### [Task to carry out]
Copy out the lines of the material below word for word, starting at the line that contains "Where should I click to: Click the green" and ending at the line that contains "Action: [368, 699]", with both of those lines included.

Stored entries:
-*-

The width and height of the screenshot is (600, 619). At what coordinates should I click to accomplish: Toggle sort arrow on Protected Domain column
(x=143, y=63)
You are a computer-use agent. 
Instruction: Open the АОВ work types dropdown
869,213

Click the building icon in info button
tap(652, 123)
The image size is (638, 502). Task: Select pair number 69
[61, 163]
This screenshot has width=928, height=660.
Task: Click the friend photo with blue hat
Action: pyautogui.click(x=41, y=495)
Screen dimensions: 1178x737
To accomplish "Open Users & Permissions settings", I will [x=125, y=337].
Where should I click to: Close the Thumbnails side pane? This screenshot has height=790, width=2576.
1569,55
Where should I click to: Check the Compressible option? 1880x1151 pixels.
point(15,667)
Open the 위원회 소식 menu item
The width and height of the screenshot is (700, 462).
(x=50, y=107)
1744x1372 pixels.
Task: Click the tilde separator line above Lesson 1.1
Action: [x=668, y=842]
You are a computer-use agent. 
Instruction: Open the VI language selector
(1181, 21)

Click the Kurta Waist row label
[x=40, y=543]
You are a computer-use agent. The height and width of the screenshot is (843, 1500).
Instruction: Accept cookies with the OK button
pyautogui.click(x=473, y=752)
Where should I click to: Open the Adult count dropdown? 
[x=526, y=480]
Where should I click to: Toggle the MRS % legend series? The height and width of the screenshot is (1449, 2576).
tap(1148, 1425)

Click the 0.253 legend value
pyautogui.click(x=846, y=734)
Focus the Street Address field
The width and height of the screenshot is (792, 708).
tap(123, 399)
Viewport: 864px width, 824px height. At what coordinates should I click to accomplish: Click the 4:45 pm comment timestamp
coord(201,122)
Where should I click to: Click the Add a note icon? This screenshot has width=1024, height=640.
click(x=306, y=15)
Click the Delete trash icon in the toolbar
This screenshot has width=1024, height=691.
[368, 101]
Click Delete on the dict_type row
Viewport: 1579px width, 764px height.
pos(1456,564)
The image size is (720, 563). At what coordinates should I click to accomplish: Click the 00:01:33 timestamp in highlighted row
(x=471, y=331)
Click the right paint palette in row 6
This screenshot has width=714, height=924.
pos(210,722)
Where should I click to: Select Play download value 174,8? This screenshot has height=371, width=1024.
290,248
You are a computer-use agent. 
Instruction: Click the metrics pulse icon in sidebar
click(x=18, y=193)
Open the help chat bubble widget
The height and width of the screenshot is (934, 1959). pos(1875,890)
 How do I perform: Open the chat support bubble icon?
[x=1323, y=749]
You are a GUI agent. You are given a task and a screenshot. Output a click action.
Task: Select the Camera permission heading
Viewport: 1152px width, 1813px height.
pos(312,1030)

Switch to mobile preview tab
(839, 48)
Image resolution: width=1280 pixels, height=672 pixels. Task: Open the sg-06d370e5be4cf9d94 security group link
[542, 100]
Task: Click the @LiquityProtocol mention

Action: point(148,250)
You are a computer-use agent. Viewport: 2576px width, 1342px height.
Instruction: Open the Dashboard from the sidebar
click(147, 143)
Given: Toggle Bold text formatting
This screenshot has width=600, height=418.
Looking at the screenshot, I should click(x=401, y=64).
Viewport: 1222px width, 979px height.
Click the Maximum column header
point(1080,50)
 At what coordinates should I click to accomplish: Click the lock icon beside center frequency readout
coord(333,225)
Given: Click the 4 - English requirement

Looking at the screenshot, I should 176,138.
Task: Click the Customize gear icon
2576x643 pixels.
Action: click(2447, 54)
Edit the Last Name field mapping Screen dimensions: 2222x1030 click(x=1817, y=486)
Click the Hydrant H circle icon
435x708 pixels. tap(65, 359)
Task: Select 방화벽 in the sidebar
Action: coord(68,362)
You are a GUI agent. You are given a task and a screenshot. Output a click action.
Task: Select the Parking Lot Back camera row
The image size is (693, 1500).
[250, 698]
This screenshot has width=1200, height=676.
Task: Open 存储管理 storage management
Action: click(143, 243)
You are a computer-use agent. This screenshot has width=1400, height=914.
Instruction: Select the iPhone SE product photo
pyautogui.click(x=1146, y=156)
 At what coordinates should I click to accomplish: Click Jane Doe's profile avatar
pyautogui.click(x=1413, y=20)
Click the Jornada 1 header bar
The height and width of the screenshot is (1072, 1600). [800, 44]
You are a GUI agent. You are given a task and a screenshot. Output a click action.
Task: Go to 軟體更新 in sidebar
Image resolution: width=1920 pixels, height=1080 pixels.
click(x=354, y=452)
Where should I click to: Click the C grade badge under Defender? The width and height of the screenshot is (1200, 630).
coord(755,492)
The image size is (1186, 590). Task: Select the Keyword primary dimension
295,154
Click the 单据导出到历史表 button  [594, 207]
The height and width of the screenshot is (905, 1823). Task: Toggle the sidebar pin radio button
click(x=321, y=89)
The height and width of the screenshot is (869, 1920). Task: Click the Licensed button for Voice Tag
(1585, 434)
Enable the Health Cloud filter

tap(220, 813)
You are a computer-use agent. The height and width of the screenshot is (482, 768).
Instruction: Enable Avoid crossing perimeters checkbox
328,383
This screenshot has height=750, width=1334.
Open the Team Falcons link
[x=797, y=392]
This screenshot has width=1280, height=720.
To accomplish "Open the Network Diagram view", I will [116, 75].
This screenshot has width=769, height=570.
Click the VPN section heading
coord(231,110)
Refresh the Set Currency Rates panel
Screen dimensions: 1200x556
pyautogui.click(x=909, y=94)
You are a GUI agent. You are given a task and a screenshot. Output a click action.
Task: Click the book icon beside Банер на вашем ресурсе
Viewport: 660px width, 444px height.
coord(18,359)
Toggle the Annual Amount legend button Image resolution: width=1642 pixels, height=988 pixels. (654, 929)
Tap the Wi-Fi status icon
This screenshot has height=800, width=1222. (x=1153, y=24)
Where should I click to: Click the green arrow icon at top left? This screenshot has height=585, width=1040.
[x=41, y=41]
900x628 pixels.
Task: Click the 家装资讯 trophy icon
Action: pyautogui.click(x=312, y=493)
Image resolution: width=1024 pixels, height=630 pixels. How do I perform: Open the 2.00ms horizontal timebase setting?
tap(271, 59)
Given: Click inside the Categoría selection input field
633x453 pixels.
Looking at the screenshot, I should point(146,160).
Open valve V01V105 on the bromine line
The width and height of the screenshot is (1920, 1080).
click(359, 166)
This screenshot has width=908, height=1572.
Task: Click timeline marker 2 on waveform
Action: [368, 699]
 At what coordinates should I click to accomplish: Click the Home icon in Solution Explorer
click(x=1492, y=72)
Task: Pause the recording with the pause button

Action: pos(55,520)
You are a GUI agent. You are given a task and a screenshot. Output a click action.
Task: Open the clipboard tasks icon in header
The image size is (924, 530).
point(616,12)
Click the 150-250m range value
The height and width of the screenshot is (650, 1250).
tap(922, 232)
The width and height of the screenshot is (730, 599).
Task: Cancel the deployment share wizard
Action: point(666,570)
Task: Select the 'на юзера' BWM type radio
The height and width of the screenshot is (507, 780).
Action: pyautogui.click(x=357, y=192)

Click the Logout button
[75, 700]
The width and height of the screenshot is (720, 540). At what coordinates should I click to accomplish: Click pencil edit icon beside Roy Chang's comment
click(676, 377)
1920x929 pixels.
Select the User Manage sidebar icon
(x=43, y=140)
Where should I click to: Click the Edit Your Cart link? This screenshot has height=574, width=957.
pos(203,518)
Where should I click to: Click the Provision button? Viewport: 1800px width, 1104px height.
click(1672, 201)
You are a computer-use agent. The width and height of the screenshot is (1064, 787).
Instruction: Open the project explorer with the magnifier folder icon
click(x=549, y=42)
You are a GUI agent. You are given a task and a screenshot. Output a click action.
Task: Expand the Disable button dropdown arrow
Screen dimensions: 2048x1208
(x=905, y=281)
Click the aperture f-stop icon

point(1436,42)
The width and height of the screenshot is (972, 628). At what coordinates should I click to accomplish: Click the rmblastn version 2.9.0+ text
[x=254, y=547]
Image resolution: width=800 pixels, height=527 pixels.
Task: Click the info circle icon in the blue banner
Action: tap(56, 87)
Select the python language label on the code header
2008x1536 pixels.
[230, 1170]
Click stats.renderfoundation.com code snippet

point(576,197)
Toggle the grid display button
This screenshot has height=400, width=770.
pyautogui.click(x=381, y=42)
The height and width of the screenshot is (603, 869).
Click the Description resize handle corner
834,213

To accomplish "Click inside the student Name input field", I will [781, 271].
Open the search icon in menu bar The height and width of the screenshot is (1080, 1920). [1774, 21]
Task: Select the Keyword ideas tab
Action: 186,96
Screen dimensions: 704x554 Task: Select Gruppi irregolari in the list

-*-

### [Written answer]
Where should I click to: Click the green arrow icon at top left? This screenshot has height=585, width=1040.
[x=41, y=41]
900x628 pixels.
Task: Click the 家装资讯 trophy icon
Action: pyautogui.click(x=312, y=493)
Image resolution: width=1024 pixels, height=630 pixels. How do I perform: Open the 2.00ms horizontal timebase setting?
tap(271, 59)
Given: Click inside the Categoría selection input field
633x453 pixels.
Looking at the screenshot, I should point(146,160).
Open valve V01V105 on the bromine line
The width and height of the screenshot is (1920, 1080).
click(359, 166)
This screenshot has width=908, height=1572.
Task: Click timeline marker 2 on waveform
Action: [368, 699]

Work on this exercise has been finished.